[Data excerpts]
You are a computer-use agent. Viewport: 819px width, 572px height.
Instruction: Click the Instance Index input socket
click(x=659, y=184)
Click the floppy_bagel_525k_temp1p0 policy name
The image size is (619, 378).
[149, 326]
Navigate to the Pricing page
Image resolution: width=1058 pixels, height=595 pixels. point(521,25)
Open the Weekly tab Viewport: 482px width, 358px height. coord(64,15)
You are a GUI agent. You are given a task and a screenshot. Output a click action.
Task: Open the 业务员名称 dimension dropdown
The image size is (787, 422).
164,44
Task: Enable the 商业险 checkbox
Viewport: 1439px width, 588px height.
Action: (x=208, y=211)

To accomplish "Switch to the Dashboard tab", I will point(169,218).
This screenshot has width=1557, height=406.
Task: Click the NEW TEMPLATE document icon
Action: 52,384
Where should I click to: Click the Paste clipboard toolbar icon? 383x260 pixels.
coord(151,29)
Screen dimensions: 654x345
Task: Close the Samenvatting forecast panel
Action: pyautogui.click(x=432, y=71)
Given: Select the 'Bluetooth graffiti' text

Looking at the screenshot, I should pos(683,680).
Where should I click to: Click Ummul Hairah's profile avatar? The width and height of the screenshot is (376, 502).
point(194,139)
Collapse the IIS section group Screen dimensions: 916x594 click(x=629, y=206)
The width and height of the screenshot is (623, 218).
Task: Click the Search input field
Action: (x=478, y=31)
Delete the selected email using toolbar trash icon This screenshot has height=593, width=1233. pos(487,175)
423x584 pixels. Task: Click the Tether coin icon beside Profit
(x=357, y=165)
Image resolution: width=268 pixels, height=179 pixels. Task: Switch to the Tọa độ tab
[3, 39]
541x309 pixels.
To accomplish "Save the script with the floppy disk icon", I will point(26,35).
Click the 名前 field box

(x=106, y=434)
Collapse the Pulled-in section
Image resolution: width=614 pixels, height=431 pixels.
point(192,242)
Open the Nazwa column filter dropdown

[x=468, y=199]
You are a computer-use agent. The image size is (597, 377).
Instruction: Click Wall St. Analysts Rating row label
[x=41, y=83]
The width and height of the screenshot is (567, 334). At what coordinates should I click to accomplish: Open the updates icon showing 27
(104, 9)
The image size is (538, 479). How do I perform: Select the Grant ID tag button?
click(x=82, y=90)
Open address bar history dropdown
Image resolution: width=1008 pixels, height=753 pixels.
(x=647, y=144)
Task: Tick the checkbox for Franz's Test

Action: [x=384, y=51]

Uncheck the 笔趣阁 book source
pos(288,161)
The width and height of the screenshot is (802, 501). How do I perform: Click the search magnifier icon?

WORK TO BE COMPLETED: The records shown above should be given again word for word.

FINISHED TASK:
You are a computer-use agent. Viewport: 819px width, 572px height.
Instruction: Click the Instance Index input socket
click(x=659, y=184)
Click the floppy_bagel_525k_temp1p0 policy name
The image size is (619, 378).
[149, 326]
Navigate to the Pricing page
Image resolution: width=1058 pixels, height=595 pixels. point(521,25)
Open the Weekly tab Viewport: 482px width, 358px height. coord(64,15)
You are a GUI agent. You are given a task and a screenshot. Output a click action.
Task: Open the 业务员名称 dimension dropdown
The image size is (787, 422).
164,44
Task: Enable the 商业险 checkbox
Viewport: 1439px width, 588px height.
Action: (x=208, y=211)

To accomplish "Switch to the Dashboard tab", I will point(169,218).
This screenshot has width=1557, height=406.
Task: Click the NEW TEMPLATE document icon
Action: 52,384
Where should I click to: Click the Paste clipboard toolbar icon? 383x260 pixels.
coord(151,29)
Screen dimensions: 654x345
Task: Close the Samenvatting forecast panel
Action: pyautogui.click(x=432, y=71)
Given: Select the 'Bluetooth graffiti' text

Looking at the screenshot, I should pos(683,680).
Where should I click to: Click Ummul Hairah's profile avatar? The width and height of the screenshot is (376, 502).
point(194,139)
Collapse the IIS section group Screen dimensions: 916x594 click(x=629, y=206)
The width and height of the screenshot is (623, 218).
Task: Click the Search input field
Action: (x=478, y=31)
Delete the selected email using toolbar trash icon This screenshot has height=593, width=1233. pos(487,175)
423x584 pixels. Task: Click the Tether coin icon beside Profit
(x=357, y=165)
Image resolution: width=268 pixels, height=179 pixels. Task: Switch to the Tọa độ tab
[3, 39]
541x309 pixels.
To accomplish "Save the script with the floppy disk icon", I will point(26,35).
Click the 名前 field box

(x=106, y=434)
Collapse the Pulled-in section
Image resolution: width=614 pixels, height=431 pixels.
point(192,242)
Open the Nazwa column filter dropdown

[x=468, y=199]
You are a computer-use agent. The image size is (597, 377).
Instruction: Click Wall St. Analysts Rating row label
[x=41, y=83]
The width and height of the screenshot is (567, 334). At what coordinates should I click to accomplish: Open the updates icon showing 27
(104, 9)
The image size is (538, 479). How do I perform: Select the Grant ID tag button?
click(x=82, y=90)
Open address bar history dropdown
Image resolution: width=1008 pixels, height=753 pixels.
(x=647, y=144)
Task: Tick the checkbox for Franz's Test

Action: [x=384, y=51]

Uncheck the 笔趣阁 book source
pos(288,161)
The width and height of the screenshot is (802, 501). How do I perform: Click the search magnifier icon?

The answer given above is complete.